There are a few examples of algorithms that adapt during use and show one or two of the different quantifiable features of A.I.

Angelina is a video game storytelling function that tracks a players interaction and the choices they make throughout a game and adapts the ending based on their inputs.  This is unique in video game storytelling, as the majority of games allow players story arcs to split at defined points and come to a pre-determined ending, where as this adapts the story as you go along.

IAMUS is a musical software piece that can compose its own music, with only access to your digital music library.  It requires no specific user input.  This utilises the idea of pattern recognition – picking up common musical patterns and splicing them to form new tunes.

Shimon is also music-based software, but this time an app that can take part in jazz improvisation.  [James tells us that it’s not actually very good at it, but the concept is great].  This would probably be classified as pattern recognition and learning.

Creativity is complex and needs to be quantified to be written algorithmically – this is the concept of the Turing test.  Computers are plastic by nature, the way in which we write software is feedback lead and so the majority of drawing robots are simply mimicking what they are inputted into a style (very much like the filters in Photoshop) and outputting it through a robot arm to make it look creative, when actually it’s not.

At present there are nearly 22,000 organisations with dedicated research into A.I., which is a 500% increase from 1996.  Arguably, there wouldn’t have been any drive for A.I. research in 1996, so that statistic could be skewed, but what is the interest like now? Is it still growing as a research area as fast as it was?

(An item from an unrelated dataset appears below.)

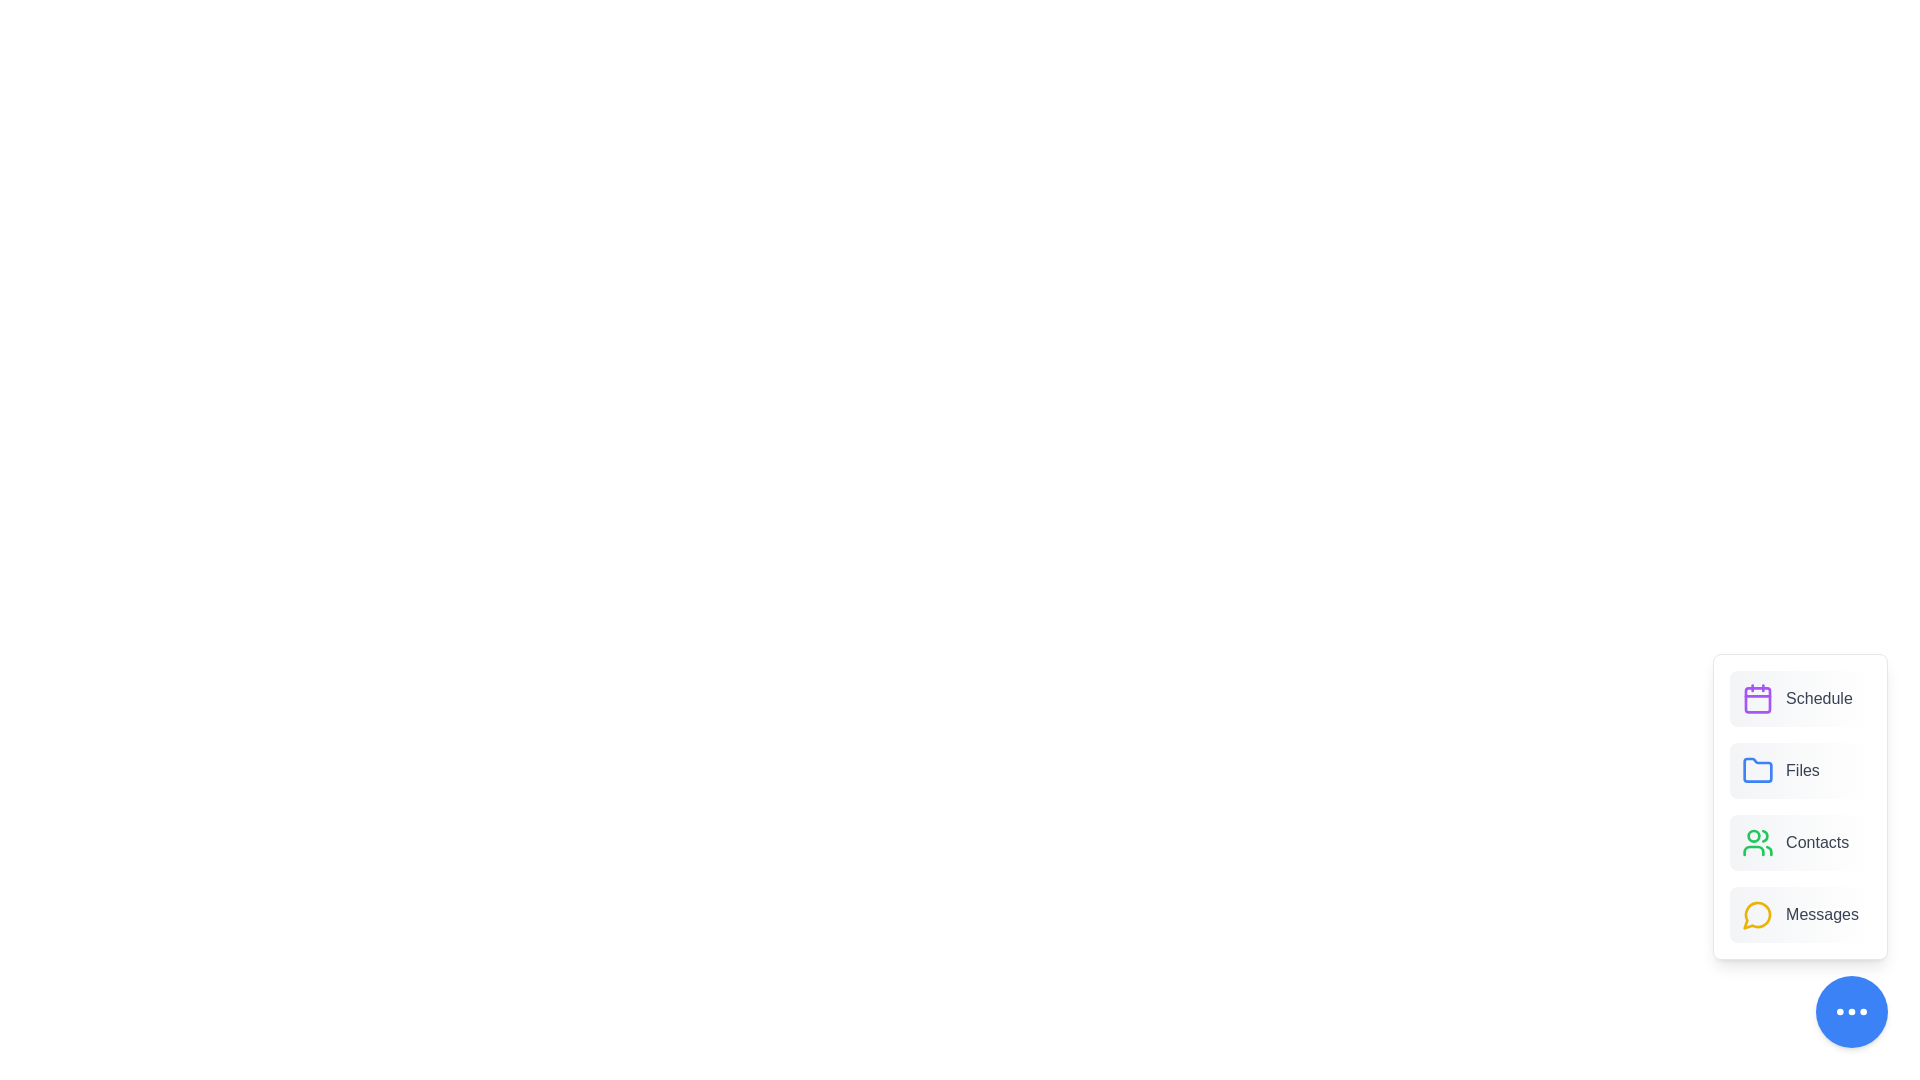  What do you see at coordinates (1800, 697) in the screenshot?
I see `the 'Schedule' button to activate the associated functionality` at bounding box center [1800, 697].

Or is it now becoming stale as we move in other directions?

It is part of human nature to try to make our everyday lives easier by using technology.  Whether it was the first use of domestic crops for farming, or weapons for hunting, we always strive for an easier life.  Modern technology is still viewed as a tool to make life easier, and has been developed to be more intuitive (Apples iPad touch gestures).  

Could we harness the pattern recognition software to get computers to trend-spot and produce our perfect on-trend item without any user input?  Is this already being done without our knowledge?


During this meeting we spoke at length about A.I. and how it is defined, and we did stray off our topic of design quite considerably.  One of the problems that we had was that I didn't introduce the Turing Test until quite late on.  Because the Turing Test is seen by the science world as the ultimate definition of "what is A.I?" we spent a lot of time debating the nuances around how we define thought and creativity, and if such things as inspiration were possible without having lived a life and gained experience, and so went round in circles a bit.   

When I came to write up the minutes I decided to be more factual about it so we could cut to the chase for the part-time students in our group.  I have done a fair amount of computer programming as part of my undergraduate degree and so felt quite knowledgeable on the subject.  I realise now that I could have come across as a bit arrogant, and though I wasn't trying to squash any philosophical debate, my aim was to get back to the point of the project which was to investigate the key aspects of design.  I actually missed the next meeting but it seems that the group managed to pull the topic back a bit so we ended up very much on track (we hope - the presentation is tomorrow).  

All that being said, it was fascinating to hear such in depth debate on the ethics of advancing technology and what we believe to be possible, and I have now vowed to record future discussions to listen back to so I can really absorb all the points being said - just as the group project is finishing!